Brett’s guest will answer the question of whether or not any non-Christian writers talked about Jesus. But I’m also interested in hearing how you would respond to the skeptic’s dismissal of the Gospels as legitimate sources of evidence for the existence of Jesus. Go for it!

Comments
  1. J.R. Morales says:

    This task would require an explanation as to why Jesus is mentioned as a real person by a number of ancient authors including (and not limited to): Pliny the Younger, Tacitus, Suetonius, Mara bar Serapion, Thallus, Lucian, Celsus, Clement of Rome and Polycarp.

    Good luck trying to disprove that Jesus ever existed. Heck of a task.

  2. 1st, what about Josephus? Jesus is mentioned by him twice. The earlier quote, of course, is interpolated, but why should that mean that the passage is completely untrustworthy?

    2nd, there are the Gospels and Pauls letters. Why shouldn’t these be considered as well? There doesn’t seem to be any good reason. People will say that Christian sources are bias, so we cannot trust them, but bias doesn’t mean they shouldn’t be considered.

  3. Well I’m back on STR Place after a month of having no internet access.

    I’ve heard this challenge many times, but fortunately its a very easy challenge to answer. 99% of the time, the person making this challenge has spent zero time actually doing research to find out what historians say about the existence of Jesus. They are just reiterating something someone else told them and seem to think that it is common knowledge.

    For this challenge I’d go right to the second Columbo question and ask something like, “So I take it you’ve done some study on 1st century history? Can you name some major historians that support your claim that Jesus is probably fictional? What are some major written works from that era that do not mention Jesus but ought to?”

    The critic usually will have no idea how to answer this questions because they’ve always just assumed that it is common knowledge. Contrary to what they might think Jesus is mentioned in more secular historical works than are some prominent Roman Emperors. These works include Josephus, the Jewish Talmund, Tacitus, and many others like those mentioned in J.R. Morales’ comment.

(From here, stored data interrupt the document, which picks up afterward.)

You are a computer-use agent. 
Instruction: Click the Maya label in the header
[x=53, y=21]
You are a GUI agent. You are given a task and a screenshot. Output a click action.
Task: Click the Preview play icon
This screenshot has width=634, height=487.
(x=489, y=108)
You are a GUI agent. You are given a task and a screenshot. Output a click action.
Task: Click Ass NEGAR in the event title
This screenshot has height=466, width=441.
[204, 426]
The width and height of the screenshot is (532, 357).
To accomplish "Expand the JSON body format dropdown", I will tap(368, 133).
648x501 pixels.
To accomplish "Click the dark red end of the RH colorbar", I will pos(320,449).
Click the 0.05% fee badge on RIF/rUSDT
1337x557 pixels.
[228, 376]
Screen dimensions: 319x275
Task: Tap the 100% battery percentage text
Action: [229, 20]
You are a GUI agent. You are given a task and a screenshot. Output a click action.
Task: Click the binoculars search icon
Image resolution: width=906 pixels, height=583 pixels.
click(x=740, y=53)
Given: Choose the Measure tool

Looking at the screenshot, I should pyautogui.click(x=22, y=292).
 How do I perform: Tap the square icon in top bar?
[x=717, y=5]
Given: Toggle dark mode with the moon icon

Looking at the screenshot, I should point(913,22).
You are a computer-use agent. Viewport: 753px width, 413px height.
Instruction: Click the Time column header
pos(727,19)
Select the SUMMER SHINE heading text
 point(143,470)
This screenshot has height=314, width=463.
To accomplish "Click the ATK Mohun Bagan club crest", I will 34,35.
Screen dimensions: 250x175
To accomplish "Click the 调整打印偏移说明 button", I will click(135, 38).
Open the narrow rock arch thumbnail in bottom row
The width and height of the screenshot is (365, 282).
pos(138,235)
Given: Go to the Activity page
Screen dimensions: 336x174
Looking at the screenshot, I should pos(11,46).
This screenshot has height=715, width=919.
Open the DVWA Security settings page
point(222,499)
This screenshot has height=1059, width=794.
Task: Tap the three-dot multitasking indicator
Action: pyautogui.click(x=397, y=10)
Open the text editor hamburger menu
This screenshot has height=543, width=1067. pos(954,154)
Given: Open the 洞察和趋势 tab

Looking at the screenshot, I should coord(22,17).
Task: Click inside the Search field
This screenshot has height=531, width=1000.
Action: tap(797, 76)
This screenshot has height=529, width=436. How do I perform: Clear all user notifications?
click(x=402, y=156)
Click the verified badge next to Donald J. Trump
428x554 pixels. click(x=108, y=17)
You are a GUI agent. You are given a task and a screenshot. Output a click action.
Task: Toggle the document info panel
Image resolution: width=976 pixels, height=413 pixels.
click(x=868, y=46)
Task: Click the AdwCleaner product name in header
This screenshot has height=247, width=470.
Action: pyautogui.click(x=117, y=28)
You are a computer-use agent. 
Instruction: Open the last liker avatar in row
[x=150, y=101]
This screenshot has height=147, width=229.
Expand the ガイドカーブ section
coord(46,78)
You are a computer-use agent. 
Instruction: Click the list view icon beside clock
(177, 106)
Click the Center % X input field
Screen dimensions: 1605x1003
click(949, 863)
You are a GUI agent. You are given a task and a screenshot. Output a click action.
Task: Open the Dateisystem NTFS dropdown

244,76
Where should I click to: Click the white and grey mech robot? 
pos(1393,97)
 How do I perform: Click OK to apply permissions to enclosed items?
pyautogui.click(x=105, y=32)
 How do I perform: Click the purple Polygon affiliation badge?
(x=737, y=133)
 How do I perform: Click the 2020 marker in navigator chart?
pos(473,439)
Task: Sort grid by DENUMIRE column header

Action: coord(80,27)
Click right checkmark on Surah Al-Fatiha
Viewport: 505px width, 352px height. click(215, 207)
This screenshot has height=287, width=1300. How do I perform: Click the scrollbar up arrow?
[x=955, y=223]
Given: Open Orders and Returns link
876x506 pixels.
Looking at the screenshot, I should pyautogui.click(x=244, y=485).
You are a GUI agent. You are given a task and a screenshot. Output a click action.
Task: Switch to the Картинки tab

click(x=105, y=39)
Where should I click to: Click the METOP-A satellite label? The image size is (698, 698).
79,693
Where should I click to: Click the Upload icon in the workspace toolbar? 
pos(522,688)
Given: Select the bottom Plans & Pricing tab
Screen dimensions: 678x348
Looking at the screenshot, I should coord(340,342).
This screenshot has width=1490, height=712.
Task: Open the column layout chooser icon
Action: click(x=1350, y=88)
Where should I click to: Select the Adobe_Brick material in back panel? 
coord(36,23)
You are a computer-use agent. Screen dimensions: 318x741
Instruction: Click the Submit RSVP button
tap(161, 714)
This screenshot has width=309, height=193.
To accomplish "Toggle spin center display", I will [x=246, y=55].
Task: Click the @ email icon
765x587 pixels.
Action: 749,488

    Furthermore, despite the fact that some of these works are largely anti-Christian (such as the Jewish Talmund) they all agree on several major facts:

    1. Jesus gathered a large following throughout Israel.

    2. Hundreds of people professed to have witnessed him performing miracles.

    3. He was crucified and buried in the tomb of Joseph of Arimathea .

    4. His tomb was found empty.

    5. Hundreds of people professed to have seen him alive after his death.

    6. All but one of his disciples met there demise at the hands of oppressors who would have released them had they simply recanted their testimony.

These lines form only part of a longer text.